Momma smiled and shook her head. “I know this hasn’t been easy for you, but I want you to know that everything will be ok.” She put her hand on my beak and healed the crack. Then she put her hand over my heart and softened it. I didn’t realize that my heart had fractured too. For the first time, I saw how much love Momma had for Dave. I still didn’t like him, but if he could bring some joy into Momma’s life, then I could stand to have him around.
“Better?” She asked.
I nodded. After that, the whole mood of the guest shifted. The room was warm and full of love. It was like Momma healed the whole assembly.
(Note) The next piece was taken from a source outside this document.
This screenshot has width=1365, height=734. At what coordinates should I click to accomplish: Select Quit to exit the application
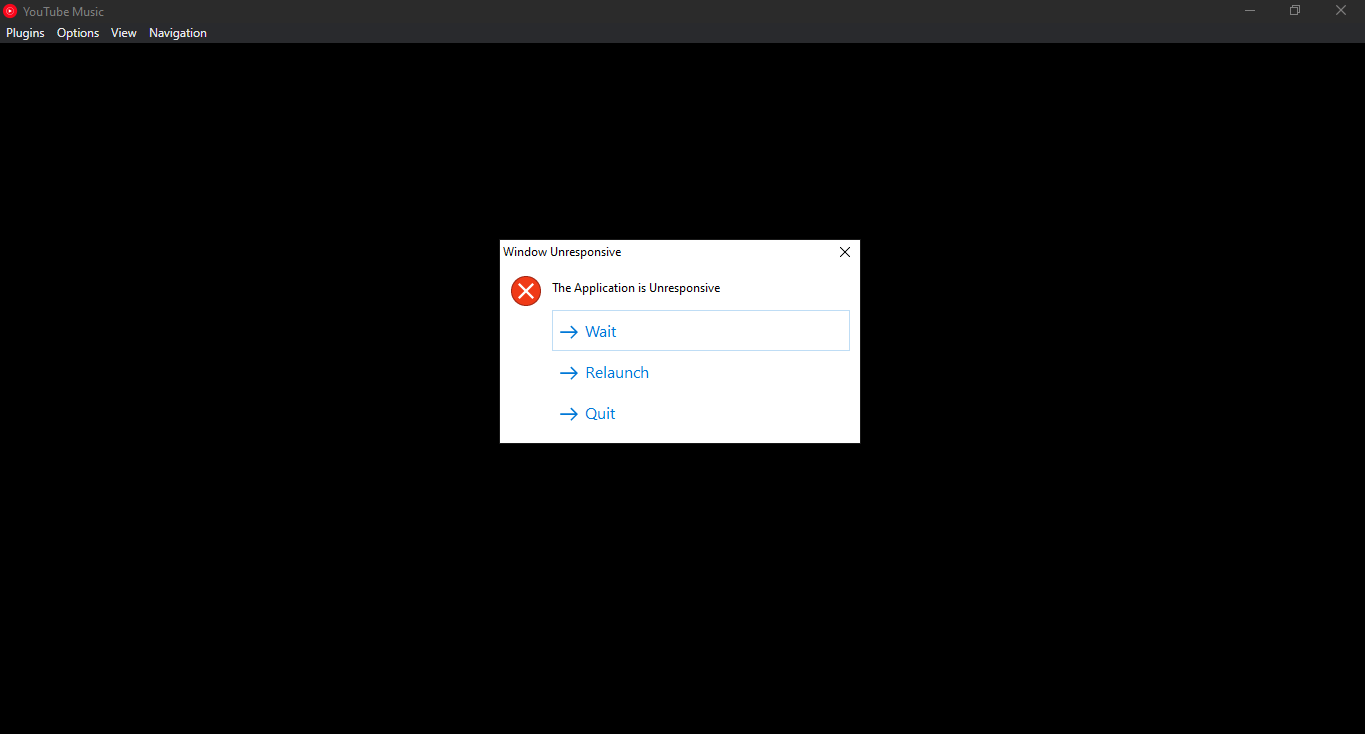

“So, if we are done with the interruption, then we can continue,” Thoth said. He flipped ahead in his book and read, “Blessed are You, Lord, our God, King of the Universe, Creator of the fruit of the vine.”
“Amen,” everyone said.
“Blessed are You, Lord, our God, King of the Universe, Who has created everything for your glory.”
“Amen,” everyone said.
“Blessed are You, Lord, our God, King of the Universe, Creator of human beings.”
“Amen,” everyone said.
“Blessed are You, Lord, our God, King of the Universe, Who has fashioned human beings in your image, according to your likeness and has fashioned from it a lasting mold. Blessed are You, Lord, Creator of Human Beings.”
“Amen,” everyone said.
“Bring intense joy and exultation to the barren one through the ingathering of her children amidst her in gladness. Blessed are You, Lord, Who gladdens us through her children.”
“Amen,” everyone said.
“Gladden the beloved companions as You gladdened Your creatures in the Garden of Eden. Blessed are You, Lord, Who gladdens groom and bride.
“Amen,” everyone said.
“Blessed are You, Lord, our God, King of the Universe, Who created joy and gladness, groom and bride, mirth, glad song, pleasure, delight, love, brotherhood, peace, and companionship. Lord, our God, let there soon be heard in the cities and the streets the sound of joy and the sound of gladness, the voice of the groom and the voice of the bride, the sound of the groom’s jubilance from their canopies and of the youths from their song-filled feasts. Blessed are you Who causes the groom to rejoice with his bride.”
“Amen,” everyone said.
Thoth wrapped a glass in a cloth and set it on the floor. Dave raised his foot and stomped down on it, shattering the glass. The guests cheered. Momma and Dave kissed. I still wouldn’t have minded if Dave sliced his foot on the glass, but now I also fine with the idea of Dave not being in pain. My mother and her new husband walked down the aisle, grinning hand in hand.
And I clapped for them too. I thought about a being a brother. All right. A brother. It was then that I promised myself that I would teach that goat spawn everything I knew.